All authors: Memorial Sloan-Kettering Cancer Center, New York, NY.
J Clin Oncol. 2014 Feb 20;32(6):513-8. doi: 10.1200/JCO.2013.51.7904. Epub 2014 Jan 13.
PURPOSE: Although neoadjuvant chemoradiotherapy achieves low local recurrence rates in clinical stages II to III rectal cancer, it delays administration of optimal chemotherapy. We evaluated preoperative infusional fluorouracil, leucovorin, and oxaliplatin (FOLFOX)/bevacizumab with selective rather than consistent use of chemoradiotherapy. PATIENTS AND METHODS: Thirty-two patients with clinical stages II to III rectal cancer participated in this single-center phase II trial. All were candidates for low anterior resection with total mesorectal excision (TME). Patients were to receive six cycles of FOLFOX, with bevacizumab included for cycles 1 to 4. Patients with stable/progressive disease were to have radiation before TME, whereas responders were to have immediate TME. Postoperative radiation was planned if R0 resection was not achieved. Postoperative FOLFOX × 6 was recommended, but adjuvant regimens were left to clinician discretion. The primary outcome was R0 resection rate. RESULTS: Between April 2007 and December 2008, 32 (100%) of 32 study participants had R0 resections. Two did not complete preoperative chemotherapy secondary to cardiovascular toxicity. Both had preoperative chemoradiotherapy and then R0 resections. Of 30 patients completing preoperative chemotherapy, all had tumor regression and TME without preoperative chemoradiotherapy. The pathologic complete response rate to chemotherapy alone was 8 of 32 (25%; 95% CI, 11% to 43%). The 4-year local recurrence rate was 0% (95% CI, 0% to 11%); the 4-year disease-free survival was 84% (95% CI, 67% to 94%). CONCLUSION: For selected patients with clinical stages II to III rectal cancer, neoadjuvant chemotherapy and selective radiation does not seem to compromise outcomes. Preoperative Radiation or Selective Preoperative Radiation and Evaluation Before Chemotherapy and TME (PROSPECT), a randomized phase III trial to validate this experience, is now open in the US cooperative group network.

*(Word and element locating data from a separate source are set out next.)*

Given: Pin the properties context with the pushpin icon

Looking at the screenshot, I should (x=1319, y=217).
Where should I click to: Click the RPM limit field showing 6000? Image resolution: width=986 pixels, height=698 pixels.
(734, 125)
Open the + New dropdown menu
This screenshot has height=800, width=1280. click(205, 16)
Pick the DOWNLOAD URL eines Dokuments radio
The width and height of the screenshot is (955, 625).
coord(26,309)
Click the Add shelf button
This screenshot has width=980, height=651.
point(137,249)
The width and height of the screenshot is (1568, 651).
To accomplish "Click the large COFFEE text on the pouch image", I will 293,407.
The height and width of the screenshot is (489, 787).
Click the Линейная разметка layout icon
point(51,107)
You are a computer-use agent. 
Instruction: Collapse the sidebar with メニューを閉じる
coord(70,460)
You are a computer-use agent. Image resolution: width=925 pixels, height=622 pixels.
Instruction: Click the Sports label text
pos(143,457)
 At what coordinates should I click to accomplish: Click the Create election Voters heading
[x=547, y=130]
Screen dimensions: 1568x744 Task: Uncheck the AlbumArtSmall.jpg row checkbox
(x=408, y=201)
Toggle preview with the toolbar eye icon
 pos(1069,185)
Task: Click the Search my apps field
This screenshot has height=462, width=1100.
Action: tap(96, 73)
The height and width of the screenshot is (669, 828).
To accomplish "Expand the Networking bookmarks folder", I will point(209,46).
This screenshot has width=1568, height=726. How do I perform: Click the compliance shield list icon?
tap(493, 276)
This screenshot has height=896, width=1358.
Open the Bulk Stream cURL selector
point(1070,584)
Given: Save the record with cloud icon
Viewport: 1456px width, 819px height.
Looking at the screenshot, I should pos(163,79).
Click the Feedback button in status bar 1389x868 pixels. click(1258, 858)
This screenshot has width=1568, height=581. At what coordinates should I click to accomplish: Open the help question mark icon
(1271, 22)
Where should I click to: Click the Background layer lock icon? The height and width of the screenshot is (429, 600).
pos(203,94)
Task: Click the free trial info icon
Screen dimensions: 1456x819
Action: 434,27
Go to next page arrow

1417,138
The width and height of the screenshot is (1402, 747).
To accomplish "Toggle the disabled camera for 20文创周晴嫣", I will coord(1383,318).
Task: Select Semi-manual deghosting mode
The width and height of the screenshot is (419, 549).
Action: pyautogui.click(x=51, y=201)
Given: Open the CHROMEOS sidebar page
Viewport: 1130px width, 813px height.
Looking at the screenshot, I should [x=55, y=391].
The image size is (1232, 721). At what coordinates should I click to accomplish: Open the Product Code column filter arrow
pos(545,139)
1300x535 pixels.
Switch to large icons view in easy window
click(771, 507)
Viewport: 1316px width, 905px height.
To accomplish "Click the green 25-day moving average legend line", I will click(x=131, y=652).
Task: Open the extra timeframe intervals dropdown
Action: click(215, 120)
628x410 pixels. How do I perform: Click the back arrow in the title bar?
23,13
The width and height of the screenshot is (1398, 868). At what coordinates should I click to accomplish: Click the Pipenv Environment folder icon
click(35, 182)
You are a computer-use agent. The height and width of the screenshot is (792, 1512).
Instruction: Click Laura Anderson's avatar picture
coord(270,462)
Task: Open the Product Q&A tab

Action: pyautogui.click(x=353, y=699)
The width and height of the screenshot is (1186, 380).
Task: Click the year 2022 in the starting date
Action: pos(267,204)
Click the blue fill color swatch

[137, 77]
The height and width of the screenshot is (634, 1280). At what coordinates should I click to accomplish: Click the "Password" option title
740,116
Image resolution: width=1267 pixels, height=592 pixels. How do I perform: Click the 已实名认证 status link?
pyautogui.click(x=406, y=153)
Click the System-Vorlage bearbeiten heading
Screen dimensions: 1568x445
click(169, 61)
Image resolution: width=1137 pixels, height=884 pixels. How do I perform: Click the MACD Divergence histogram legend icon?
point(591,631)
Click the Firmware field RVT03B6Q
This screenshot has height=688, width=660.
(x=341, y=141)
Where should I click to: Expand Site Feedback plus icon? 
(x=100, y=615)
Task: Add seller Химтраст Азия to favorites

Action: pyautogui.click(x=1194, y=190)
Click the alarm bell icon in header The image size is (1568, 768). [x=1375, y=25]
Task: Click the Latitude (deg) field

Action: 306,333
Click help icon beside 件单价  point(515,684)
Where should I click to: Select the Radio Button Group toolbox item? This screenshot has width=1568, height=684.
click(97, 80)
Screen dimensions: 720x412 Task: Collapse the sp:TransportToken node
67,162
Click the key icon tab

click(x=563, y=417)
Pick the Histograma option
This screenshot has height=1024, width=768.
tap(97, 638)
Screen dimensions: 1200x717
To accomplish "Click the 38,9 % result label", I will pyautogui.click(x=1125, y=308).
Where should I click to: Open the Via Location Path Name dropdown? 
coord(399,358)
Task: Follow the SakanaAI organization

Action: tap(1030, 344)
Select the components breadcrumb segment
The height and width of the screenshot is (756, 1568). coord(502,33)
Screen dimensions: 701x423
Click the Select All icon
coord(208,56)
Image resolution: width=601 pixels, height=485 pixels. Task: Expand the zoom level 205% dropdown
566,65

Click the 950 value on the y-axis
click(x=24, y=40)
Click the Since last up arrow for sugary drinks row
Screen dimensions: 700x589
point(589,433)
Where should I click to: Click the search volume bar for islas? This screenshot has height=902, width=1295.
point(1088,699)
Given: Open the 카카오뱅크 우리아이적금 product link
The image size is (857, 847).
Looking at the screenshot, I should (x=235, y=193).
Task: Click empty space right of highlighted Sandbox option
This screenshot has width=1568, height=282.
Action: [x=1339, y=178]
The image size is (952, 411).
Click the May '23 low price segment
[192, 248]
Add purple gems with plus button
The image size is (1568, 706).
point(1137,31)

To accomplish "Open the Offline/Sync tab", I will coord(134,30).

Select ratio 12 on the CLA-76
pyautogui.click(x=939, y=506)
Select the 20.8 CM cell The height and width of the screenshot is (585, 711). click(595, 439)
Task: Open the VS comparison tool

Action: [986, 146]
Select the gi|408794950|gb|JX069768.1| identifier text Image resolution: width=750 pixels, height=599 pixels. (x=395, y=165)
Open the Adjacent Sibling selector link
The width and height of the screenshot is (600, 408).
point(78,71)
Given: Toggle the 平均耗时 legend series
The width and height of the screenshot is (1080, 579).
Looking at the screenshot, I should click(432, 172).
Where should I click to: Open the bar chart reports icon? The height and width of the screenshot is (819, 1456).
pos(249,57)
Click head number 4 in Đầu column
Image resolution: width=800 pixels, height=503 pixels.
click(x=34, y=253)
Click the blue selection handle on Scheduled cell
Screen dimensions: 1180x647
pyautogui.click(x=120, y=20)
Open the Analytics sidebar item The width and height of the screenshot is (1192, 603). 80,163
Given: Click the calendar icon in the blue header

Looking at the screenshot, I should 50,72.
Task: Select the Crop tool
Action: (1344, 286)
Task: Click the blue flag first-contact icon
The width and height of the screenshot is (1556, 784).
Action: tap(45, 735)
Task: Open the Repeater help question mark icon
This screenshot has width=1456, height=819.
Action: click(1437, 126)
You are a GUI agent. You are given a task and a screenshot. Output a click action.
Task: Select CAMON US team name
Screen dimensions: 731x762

目的:尽管新辅助放化疗可使临床 II 期至 III 期直肠癌的局部复发率降低,但它会延迟最佳化疗的应用。我们评估了术前输注氟尿嘧啶、亚叶酸钙和奥沙利铂(FOLFOX)/贝伐单抗,选择性而非常规使用放化疗。
患者和方法:32 例临床 II 期至 III 期直肠癌患者参与了这项单中心 II 期试验。所有患者均适合行低位前切除术和全直肠系膜切除术(TME)。患者接受 6 个周期的 FOLFOX,贝伐单抗用于前 4 个周期。疾病稳定/进展的患者将在 TME 前进行放疗,而缓解的患者将立即进行 TME。如果未达到 R0 切除,则计划进行术后放疗。建议术后行 6 个周期的 FOLFOX,但辅助方案由临床医生决定。主要结局是 R0 切除率。
结果:2007 年 4 月至 2008 年 12 月,32 例(100%)研究参与者均行 R0 切除术。有 2 例因心血管毒性而未能完成术前化疗。这 2 例均行术前放化疗,然后行 R0 切除术。在完成术前化疗的 30 例患者中,所有患者均接受了肿瘤退缩和无术前放化疗的 TME。单独化疗的病理完全缓解率为 32 例中的 8 例(25%;95%CI,11%至 43%)。4 年局部复发率为 0%(95%CI,0%至 11%);4 年无病生存率为 84%(95%CI,67%至 94%)。
结论:对于特定的临床 II 期至 III 期直肠癌患者,新辅助化疗和选择性放疗似乎不会影响预后。目前,在美国合作组网络中,一项验证该经验的随机 III 期试验——术前放疗或选择性术前放疗和化疗前评估(PROSPECT)已开放。